_DIRECTIONS FOR THIS TASK_. Using the records below, transcribe word for word the stretch from the line that contains "You are a computer-use agent. Screen dimensions: 1024x605" through the line that contains "Task: Tap the green plus الاضافة icon", both end lines included, and nothing else.

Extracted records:
•••••

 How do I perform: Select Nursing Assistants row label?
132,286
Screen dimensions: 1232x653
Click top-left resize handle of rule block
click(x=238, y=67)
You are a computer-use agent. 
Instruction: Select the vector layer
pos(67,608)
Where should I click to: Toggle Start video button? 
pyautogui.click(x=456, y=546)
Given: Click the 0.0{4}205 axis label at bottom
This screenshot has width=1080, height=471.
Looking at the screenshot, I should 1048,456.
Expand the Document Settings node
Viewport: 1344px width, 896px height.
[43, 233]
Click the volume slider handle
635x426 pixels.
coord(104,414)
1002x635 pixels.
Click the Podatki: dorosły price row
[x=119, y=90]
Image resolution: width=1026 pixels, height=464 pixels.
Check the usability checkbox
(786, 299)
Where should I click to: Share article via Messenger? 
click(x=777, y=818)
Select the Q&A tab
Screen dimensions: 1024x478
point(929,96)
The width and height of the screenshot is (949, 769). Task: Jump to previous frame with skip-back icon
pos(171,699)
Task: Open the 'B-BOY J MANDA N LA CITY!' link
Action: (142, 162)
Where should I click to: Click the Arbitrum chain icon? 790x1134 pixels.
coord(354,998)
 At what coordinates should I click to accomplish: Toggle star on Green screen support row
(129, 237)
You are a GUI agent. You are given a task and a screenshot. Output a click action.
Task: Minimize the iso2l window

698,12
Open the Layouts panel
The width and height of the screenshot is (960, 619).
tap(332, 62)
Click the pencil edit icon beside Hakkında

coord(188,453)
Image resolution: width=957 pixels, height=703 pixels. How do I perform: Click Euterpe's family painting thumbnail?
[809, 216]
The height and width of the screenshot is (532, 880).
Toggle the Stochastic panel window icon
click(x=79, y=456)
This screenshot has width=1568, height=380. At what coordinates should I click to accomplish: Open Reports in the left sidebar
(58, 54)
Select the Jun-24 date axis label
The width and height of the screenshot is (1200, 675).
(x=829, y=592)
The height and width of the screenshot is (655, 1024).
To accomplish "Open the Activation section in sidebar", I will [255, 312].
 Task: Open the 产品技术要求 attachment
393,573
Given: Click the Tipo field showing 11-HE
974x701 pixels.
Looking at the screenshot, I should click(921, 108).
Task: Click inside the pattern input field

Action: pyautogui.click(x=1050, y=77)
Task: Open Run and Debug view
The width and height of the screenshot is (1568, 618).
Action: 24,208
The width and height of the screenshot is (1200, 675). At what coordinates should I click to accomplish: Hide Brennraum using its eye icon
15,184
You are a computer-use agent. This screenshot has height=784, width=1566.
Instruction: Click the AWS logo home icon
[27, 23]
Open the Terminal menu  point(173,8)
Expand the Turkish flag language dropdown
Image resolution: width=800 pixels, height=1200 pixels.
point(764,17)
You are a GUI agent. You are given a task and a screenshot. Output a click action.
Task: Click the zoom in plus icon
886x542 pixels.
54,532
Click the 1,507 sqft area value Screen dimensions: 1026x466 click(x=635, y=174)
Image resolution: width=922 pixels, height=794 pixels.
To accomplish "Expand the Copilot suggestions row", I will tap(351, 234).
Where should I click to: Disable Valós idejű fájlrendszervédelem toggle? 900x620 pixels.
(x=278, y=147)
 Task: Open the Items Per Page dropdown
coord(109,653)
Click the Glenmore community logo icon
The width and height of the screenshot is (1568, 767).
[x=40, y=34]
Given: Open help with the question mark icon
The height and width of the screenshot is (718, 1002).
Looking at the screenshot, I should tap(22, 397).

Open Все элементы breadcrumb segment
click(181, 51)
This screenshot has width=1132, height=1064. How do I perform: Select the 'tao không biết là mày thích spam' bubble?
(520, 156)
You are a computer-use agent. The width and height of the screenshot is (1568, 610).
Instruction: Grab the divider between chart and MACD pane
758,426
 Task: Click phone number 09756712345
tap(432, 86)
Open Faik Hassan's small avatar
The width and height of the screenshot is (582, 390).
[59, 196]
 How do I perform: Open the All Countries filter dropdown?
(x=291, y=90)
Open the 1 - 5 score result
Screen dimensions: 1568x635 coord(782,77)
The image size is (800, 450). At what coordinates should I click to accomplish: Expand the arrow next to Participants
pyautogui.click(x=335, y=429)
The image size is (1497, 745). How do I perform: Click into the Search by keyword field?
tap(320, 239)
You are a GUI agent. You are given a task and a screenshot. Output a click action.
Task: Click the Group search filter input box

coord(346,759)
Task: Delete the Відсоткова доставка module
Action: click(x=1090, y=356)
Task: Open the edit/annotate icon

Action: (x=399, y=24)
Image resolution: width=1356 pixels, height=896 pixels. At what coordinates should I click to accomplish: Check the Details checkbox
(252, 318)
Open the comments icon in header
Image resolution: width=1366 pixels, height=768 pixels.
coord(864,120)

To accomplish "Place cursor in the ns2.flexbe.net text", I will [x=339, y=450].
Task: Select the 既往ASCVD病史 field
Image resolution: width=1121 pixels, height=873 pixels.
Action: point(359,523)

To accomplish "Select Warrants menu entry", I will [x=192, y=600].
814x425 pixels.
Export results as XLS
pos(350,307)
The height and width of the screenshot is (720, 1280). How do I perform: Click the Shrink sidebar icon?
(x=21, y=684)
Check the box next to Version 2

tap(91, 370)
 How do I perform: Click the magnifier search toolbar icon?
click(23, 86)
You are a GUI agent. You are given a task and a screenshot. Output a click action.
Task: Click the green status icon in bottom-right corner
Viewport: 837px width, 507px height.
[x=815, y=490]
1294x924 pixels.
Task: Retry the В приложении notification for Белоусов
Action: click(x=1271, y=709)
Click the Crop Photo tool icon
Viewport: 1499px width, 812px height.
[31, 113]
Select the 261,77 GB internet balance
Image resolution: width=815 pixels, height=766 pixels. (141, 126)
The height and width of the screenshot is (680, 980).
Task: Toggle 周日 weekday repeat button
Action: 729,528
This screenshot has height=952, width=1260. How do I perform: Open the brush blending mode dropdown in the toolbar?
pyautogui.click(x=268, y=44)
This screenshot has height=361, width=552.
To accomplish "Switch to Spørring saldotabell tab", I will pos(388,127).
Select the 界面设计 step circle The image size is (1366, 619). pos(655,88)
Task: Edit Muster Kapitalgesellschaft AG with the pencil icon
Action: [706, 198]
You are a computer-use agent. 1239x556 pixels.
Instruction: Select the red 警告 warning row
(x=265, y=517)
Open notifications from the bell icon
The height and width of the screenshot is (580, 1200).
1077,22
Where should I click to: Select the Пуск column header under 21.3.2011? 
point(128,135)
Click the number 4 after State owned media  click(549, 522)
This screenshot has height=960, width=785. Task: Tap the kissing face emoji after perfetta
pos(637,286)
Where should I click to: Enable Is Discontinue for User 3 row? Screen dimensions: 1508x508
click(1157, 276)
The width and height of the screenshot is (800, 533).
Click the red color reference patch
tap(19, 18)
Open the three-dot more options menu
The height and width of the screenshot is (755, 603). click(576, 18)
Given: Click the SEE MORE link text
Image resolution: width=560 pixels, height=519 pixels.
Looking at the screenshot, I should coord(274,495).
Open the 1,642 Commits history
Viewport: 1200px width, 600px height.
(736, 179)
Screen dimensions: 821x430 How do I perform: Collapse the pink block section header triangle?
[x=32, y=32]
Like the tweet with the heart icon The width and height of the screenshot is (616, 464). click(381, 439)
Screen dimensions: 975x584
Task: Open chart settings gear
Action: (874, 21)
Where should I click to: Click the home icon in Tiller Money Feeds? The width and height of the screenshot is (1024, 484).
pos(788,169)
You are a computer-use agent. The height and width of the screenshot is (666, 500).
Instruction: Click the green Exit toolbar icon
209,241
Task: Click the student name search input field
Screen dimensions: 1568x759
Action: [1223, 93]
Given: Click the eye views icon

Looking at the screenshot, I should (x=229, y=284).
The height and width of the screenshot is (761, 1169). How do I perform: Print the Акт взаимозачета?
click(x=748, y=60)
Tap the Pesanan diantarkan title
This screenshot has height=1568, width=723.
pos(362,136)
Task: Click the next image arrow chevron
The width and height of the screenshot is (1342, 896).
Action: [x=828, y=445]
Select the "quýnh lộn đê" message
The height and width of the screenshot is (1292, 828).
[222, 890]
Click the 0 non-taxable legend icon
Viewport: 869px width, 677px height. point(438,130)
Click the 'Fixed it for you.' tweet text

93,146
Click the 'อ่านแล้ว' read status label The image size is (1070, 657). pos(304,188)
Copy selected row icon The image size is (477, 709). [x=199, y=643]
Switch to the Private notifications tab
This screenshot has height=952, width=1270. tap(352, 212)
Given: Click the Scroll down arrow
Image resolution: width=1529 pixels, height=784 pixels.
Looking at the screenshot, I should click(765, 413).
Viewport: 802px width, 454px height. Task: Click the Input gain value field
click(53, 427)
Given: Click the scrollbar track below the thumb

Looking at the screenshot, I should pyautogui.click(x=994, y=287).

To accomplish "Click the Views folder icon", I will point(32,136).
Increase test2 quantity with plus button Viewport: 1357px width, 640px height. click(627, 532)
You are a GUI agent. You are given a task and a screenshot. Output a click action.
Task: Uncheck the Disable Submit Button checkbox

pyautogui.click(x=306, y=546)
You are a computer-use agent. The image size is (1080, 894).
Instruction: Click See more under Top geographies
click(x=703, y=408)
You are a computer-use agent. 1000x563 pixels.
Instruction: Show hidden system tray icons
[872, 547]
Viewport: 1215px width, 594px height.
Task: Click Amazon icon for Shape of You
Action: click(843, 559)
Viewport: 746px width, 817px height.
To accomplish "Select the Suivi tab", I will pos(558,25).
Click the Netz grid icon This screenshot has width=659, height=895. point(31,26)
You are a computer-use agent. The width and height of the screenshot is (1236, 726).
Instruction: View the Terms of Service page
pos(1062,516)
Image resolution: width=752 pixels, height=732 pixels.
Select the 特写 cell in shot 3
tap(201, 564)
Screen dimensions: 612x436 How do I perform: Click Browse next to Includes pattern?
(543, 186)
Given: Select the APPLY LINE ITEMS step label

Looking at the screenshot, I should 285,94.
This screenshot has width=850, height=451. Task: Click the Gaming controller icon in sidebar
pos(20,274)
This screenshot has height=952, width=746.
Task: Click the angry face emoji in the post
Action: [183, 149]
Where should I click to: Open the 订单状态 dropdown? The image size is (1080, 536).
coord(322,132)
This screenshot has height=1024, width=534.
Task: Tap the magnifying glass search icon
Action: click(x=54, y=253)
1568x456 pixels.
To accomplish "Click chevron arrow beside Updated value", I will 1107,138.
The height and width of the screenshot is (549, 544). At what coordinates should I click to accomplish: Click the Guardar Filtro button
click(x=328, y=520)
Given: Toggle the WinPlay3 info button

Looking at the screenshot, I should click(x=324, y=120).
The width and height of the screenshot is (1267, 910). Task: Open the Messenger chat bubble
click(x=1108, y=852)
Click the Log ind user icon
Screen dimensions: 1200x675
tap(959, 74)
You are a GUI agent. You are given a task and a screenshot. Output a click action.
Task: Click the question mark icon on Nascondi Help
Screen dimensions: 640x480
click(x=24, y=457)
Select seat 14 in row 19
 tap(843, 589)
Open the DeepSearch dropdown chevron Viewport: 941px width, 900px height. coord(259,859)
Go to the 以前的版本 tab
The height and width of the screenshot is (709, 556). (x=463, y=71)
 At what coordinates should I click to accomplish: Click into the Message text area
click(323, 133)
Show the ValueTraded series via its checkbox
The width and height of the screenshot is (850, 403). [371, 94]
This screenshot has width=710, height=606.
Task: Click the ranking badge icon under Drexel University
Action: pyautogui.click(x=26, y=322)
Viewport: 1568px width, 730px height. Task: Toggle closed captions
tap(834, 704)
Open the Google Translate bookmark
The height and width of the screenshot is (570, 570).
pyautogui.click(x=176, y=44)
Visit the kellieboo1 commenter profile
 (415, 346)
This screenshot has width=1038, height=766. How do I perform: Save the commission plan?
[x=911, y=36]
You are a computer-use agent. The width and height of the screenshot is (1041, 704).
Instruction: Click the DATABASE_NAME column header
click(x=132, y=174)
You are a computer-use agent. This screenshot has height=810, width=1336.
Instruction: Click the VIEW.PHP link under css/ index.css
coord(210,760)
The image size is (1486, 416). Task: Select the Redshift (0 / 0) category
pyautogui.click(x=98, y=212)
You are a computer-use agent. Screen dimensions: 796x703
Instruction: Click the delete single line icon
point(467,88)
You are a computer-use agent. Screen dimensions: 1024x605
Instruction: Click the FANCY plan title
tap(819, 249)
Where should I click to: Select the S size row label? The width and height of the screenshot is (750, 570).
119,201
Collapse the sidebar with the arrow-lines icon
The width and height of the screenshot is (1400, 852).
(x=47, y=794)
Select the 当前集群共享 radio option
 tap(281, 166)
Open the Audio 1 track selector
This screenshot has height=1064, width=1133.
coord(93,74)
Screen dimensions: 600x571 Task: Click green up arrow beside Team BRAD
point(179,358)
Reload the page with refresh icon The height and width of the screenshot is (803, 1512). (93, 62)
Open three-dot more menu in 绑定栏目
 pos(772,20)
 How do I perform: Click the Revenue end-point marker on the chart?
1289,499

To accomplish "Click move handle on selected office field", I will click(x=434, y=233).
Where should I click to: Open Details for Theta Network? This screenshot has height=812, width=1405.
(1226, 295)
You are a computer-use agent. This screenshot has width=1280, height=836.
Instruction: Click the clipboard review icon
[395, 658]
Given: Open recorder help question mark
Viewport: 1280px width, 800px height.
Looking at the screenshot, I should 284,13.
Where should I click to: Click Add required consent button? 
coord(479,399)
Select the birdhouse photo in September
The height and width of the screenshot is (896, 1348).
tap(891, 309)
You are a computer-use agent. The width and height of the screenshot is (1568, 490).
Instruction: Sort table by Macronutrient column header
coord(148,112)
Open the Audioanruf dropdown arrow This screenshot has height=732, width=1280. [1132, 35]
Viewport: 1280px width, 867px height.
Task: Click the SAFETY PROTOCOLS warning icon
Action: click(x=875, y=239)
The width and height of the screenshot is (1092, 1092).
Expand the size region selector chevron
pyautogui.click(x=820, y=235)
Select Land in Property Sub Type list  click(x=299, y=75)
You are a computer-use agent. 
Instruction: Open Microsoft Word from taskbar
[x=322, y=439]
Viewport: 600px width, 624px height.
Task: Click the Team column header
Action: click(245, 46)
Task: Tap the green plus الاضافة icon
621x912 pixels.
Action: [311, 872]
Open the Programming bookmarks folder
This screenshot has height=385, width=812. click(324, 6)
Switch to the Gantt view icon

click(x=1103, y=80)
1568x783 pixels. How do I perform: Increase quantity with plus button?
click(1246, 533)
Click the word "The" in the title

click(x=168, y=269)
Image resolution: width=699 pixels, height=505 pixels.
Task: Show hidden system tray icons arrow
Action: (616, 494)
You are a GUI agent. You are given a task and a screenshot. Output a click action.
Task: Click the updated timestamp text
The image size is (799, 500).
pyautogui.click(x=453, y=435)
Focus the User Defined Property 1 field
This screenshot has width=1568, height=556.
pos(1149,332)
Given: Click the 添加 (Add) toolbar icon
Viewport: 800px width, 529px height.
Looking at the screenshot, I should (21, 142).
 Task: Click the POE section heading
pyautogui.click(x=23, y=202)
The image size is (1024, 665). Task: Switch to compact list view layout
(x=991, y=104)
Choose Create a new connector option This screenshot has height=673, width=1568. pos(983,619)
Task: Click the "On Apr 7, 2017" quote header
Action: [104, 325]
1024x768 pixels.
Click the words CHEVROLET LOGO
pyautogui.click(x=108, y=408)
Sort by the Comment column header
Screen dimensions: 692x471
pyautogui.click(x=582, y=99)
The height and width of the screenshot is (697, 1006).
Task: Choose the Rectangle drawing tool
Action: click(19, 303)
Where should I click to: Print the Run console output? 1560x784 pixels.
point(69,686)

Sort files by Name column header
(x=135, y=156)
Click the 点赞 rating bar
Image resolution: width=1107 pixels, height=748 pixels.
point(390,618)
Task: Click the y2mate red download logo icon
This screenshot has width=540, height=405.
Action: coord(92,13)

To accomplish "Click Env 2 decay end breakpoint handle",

•••••

_SOLVED PROBLEM_.
You are a computer-use agent. Screen dimensions: 1024x605
Instruction: Click the FANCY plan title
tap(819, 249)
Where should I click to: Select the S size row label? The width and height of the screenshot is (750, 570).
119,201
Collapse the sidebar with the arrow-lines icon
The width and height of the screenshot is (1400, 852).
(x=47, y=794)
Select the 当前集群共享 radio option
 tap(281, 166)
Open the Audio 1 track selector
This screenshot has height=1064, width=1133.
coord(93,74)
Screen dimensions: 600x571 Task: Click green up arrow beside Team BRAD
point(179,358)
Reload the page with refresh icon The height and width of the screenshot is (803, 1512). (93, 62)
Open three-dot more menu in 绑定栏目
 pos(772,20)
 How do I perform: Click the Revenue end-point marker on the chart?
1289,499

To accomplish "Click move handle on selected office field", I will click(x=434, y=233).
Where should I click to: Open Details for Theta Network? This screenshot has height=812, width=1405.
(1226, 295)
You are a computer-use agent. This screenshot has width=1280, height=836.
Instruction: Click the clipboard review icon
[395, 658]
Given: Open recorder help question mark
Viewport: 1280px width, 800px height.
Looking at the screenshot, I should 284,13.
Where should I click to: Click Add required consent button? 
coord(479,399)
Select the birdhouse photo in September
The height and width of the screenshot is (896, 1348).
tap(891, 309)
You are a computer-use agent. The width and height of the screenshot is (1568, 490).
Instruction: Sort table by Macronutrient column header
coord(148,112)
Open the Audioanruf dropdown arrow This screenshot has height=732, width=1280. [1132, 35]
Viewport: 1280px width, 867px height.
Task: Click the SAFETY PROTOCOLS warning icon
Action: click(x=875, y=239)
The width and height of the screenshot is (1092, 1092).
Expand the size region selector chevron
pyautogui.click(x=820, y=235)
Select Land in Property Sub Type list  click(x=299, y=75)
You are a computer-use agent. 
Instruction: Open Microsoft Word from taskbar
[x=322, y=439]
Viewport: 600px width, 624px height.
Task: Click the Team column header
Action: click(245, 46)
Task: Tap the green plus الاضافة icon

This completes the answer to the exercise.